1

I've begun to study assembly and I have some difficult with a sample program.

I wrote a macro that would find the minimum in an array:

%macro min 3    
    mov ecx, dword[%2]
    mov r12, 0
    lea rbx, [%1]
    movsx eax, word[rbx+r12*4] ; inizializza il minimo con il primo elemento dell'array

%%minLoop:
    cmp eax, [rbx+r12*4]
    jl %%notNewMin
    movsx eax, word[rbx+r12*4]

    %%notNewMin:
        inc r12

    loop %%minLoop
    mov [%3], eax

%endmacro

section .data
EXIT_SUCCESS equ 0
SYS_exit     equ 60

list1 dd 4, 5, 2, -3, 1
len1 dd 5
min1 dd 0

section .text
global _start

_start:
    min list1, len1, min1
last:
    mov rax, SYS_exit ; exit
    mov rdi, EXIT_SUCCESS ; success
    syscall

This program successfully compile, but when I debug it (with DDD), in the eax register I have the hex value 0xFFFFFFFD and the decimal value of 4294967293.

But, if I use a calculator 0xFFFFFFFD is really -3 which is the correct value.

In your opinion, is my program correct?

Thanks in advance for your answers.

DarkSkull
  • 1,041
  • 3
  • 13
  • 23

2 Answers2

4

It's not correct, though testing it with small values would hide the bug.

There is an inconsistency in what type of the elements of the array are treated as.
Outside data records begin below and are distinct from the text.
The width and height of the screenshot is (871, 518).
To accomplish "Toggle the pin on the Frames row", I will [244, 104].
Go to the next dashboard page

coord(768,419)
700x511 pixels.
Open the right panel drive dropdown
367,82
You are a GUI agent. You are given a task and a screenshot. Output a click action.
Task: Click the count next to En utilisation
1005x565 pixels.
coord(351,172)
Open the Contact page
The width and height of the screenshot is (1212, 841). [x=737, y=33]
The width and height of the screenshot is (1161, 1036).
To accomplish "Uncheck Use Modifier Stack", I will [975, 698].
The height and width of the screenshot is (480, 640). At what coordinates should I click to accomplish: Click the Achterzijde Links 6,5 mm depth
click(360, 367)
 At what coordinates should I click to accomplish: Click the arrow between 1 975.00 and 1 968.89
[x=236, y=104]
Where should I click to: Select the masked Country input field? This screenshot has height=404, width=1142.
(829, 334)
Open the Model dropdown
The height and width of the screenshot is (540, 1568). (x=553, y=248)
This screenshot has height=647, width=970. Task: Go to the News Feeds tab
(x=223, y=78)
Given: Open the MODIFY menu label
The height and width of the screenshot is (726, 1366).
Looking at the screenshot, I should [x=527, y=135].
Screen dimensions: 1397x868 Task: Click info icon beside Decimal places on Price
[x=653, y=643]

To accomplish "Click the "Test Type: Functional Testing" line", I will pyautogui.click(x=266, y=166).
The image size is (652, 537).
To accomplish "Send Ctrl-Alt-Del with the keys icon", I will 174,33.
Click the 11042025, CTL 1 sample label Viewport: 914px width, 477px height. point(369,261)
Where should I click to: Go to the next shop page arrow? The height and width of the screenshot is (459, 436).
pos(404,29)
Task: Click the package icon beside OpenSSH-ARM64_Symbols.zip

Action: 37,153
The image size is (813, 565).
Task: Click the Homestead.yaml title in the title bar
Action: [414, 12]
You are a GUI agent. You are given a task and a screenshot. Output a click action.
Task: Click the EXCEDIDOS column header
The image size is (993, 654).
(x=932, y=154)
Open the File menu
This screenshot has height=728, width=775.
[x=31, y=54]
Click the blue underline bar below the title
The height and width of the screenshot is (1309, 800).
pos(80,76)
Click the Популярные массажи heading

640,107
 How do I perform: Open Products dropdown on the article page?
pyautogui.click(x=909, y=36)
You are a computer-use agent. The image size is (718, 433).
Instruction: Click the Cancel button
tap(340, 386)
They were defined with dd, and the address calculation is consistent with that (using 4*index). cmp eax, [rbx+r12*4] is also consistent with that. But movsx eax, word[rbx+r12*4] is not, now suddenly the upper 16 bits of the element are not used.

This can be fixed very easily by writing mov eax, [rbx+r12*4] instead.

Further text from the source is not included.